Sex? No thanks, I’m an artist

Last week my brother and I were riding home when a troublesome noise came over the radio. Some poor fellow was singing about taking his clothes off because the club he happened to be in was warm. After listening for several seconds longer than was necessary, I concluded that the song was bad, and requested the station be changed.

“No!” protested our passenger, my brother’s young girlfriend, “I like this song!”

Well, I’d never really credited that girl with good taste in anything, and now she proved herself incapable of selecting decent music as well. By the time we’d finished arguing the song had finished and the whole debate had become moot point, or so I thought.

It seems as though there is a great demand for bad music among today’s youth, for when the next song came on, it too was about clubs and sex. Again an argument ensued and this time the station was changed despite useless protests reminiscent of France’s antiwar policy.

We settled upon some collection of oldies from the ’80s, only to discover that “having it bad for teacher” also made for poor subject matter. This was my moment of epiphany. The realization that followed was that sex makes for bad music.

The rest of that day was spent in a wondering haze. My mind could not focus on anything around me as it tried to cope with the ramifications of this newfound discovery. Suddenly everything started making sense. I now understood why it was that groups started to show a considerable decline in talent after their first several releases–they’d gotten groupies. It would seem as though the Sex Factor–as I was beginning to call it–was powerful indeed.

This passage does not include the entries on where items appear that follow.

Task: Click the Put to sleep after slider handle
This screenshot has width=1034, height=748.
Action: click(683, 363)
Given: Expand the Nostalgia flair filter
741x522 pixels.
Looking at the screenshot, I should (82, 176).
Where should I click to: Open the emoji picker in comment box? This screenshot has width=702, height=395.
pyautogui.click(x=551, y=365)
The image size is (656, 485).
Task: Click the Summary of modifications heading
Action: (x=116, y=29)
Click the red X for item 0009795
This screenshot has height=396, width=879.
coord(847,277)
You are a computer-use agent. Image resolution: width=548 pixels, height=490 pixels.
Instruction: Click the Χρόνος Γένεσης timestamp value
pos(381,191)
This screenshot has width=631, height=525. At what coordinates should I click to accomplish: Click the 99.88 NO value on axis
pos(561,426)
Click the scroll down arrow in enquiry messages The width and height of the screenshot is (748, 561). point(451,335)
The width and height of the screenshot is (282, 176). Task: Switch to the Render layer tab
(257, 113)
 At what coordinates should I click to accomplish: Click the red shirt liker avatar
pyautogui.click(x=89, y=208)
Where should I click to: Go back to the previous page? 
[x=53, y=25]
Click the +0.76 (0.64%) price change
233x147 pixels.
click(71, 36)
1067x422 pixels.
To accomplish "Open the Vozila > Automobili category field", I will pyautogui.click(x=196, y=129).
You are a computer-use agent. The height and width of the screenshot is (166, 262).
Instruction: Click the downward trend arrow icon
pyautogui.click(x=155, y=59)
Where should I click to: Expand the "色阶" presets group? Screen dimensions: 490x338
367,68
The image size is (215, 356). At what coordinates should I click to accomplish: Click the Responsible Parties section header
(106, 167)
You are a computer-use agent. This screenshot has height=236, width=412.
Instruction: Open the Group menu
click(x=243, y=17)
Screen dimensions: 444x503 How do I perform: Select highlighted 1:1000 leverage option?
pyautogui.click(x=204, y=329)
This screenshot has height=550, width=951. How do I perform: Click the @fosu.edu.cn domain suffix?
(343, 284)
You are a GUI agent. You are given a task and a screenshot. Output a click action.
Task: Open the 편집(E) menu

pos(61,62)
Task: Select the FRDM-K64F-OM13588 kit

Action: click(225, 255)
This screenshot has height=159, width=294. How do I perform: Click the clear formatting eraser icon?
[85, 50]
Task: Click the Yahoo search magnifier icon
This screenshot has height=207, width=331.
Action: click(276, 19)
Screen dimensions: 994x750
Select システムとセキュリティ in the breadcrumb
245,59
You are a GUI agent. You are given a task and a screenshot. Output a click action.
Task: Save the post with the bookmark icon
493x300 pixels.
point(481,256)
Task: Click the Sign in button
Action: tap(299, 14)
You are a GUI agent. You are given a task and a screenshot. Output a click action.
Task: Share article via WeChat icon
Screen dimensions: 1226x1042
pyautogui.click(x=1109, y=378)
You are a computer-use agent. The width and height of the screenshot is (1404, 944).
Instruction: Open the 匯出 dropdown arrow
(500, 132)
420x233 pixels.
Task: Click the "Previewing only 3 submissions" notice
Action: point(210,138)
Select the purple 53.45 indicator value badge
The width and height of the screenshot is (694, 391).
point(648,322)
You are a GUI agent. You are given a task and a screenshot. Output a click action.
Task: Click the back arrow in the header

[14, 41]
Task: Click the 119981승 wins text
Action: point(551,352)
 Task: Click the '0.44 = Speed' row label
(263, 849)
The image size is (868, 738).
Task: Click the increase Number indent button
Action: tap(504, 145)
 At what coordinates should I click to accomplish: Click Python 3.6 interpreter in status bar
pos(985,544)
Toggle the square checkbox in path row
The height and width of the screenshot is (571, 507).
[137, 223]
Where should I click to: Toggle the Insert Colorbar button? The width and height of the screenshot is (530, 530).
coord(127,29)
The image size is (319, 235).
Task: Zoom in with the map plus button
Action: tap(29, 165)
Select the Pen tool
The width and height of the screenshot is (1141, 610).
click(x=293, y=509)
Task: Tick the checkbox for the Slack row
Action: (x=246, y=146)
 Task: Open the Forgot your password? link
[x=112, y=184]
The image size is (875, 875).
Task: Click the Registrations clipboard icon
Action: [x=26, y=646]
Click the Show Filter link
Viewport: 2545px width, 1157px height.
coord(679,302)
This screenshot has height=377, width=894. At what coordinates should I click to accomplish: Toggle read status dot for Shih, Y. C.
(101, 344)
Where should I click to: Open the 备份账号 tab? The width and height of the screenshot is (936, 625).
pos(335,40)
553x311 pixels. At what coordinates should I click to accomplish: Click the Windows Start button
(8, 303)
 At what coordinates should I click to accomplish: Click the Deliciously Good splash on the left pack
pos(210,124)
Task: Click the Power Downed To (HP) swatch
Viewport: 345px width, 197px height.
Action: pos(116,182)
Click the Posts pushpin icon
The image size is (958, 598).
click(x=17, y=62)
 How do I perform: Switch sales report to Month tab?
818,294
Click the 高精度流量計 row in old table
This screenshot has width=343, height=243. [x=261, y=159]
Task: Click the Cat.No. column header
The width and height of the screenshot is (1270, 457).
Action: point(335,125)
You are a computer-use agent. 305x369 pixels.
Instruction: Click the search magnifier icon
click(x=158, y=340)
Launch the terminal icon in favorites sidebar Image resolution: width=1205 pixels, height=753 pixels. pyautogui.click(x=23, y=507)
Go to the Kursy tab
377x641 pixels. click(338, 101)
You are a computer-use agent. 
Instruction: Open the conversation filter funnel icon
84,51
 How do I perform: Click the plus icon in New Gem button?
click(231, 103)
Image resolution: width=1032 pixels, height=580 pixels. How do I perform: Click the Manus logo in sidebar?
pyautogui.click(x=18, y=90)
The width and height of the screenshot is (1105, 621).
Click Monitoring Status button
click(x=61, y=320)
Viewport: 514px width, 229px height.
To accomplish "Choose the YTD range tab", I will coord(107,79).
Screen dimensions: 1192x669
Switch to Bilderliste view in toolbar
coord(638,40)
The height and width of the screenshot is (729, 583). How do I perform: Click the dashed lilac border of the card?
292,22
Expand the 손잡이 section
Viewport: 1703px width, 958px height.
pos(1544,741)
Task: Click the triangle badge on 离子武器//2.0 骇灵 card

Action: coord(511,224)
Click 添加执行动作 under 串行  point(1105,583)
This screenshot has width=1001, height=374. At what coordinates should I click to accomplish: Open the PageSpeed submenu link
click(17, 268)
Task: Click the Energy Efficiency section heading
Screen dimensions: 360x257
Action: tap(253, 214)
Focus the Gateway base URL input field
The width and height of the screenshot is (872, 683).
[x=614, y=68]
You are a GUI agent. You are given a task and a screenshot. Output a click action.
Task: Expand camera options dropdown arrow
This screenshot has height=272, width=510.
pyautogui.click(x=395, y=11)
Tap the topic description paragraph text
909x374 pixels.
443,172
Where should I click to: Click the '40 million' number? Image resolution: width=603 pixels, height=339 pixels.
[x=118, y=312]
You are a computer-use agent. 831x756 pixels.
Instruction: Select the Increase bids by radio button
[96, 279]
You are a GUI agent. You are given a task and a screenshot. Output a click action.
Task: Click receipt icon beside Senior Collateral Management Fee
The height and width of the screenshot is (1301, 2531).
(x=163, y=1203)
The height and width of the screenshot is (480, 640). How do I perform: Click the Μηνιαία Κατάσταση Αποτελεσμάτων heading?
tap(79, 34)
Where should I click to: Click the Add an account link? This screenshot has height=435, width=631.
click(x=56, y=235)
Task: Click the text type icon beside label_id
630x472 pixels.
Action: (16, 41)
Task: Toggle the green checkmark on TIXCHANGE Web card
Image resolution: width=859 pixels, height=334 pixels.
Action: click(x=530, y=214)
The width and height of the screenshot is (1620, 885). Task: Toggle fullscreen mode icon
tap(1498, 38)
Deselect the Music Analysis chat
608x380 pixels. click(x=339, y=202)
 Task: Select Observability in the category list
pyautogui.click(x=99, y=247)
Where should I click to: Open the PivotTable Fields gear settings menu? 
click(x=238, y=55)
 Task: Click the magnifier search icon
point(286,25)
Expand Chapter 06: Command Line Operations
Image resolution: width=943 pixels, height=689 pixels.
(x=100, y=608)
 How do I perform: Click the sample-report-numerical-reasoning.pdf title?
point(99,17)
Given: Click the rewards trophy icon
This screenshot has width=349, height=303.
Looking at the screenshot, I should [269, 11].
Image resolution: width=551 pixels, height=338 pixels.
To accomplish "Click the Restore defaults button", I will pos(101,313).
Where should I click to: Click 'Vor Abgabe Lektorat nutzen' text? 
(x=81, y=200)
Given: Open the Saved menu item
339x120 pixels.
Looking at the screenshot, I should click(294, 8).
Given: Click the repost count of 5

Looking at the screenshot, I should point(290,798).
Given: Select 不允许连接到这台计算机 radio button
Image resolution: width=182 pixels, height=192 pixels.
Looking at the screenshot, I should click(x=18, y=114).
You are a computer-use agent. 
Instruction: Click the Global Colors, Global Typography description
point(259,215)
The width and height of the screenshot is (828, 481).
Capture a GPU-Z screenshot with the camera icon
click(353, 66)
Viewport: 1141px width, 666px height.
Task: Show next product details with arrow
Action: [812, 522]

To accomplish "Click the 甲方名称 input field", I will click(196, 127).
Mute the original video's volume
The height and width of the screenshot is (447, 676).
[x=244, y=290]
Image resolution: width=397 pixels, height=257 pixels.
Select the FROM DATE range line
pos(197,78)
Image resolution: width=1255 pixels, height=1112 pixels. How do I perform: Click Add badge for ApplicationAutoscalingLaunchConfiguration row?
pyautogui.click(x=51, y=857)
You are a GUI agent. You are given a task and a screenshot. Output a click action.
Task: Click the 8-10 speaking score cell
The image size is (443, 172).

I started tuning into the radio intently, hoping to confirm my theory. For days I sat listening to the pop station, reveling in the sheer lack of quality in today’s music. I listened gaily as nearly every one of these precious jewels of feces reeked of sex, or came from musicians who surely were fond of the beast with two backs–or three or four depending on the “artist.”

Suddenly my theory was jeopardized as Madonna came on the air. Madonna has achieved some degree of artistic heights in her day, and her explicit sexual nature was contradicting my theory. It then occurred to me that perhaps the opposite was true of female performers–they become more artistic when exposed to sex. This would explain why the “Virgin-till-I’m-married” performers produced such truckloads of crap before they abandoned their chastity and now produce songs that have fallen off the radio, which I’m no longer required to listen to.

Yes, it seems as though the Sex Factor is in fact ubiquitous throughout the music industry. Even now as I put this remarkable theory to paper, I can hear the horrid sounds that resulted from the free-love period playing over the oldies station in the adjacent room. I can only hope that Viagra doesn’t make too much headway among musicians.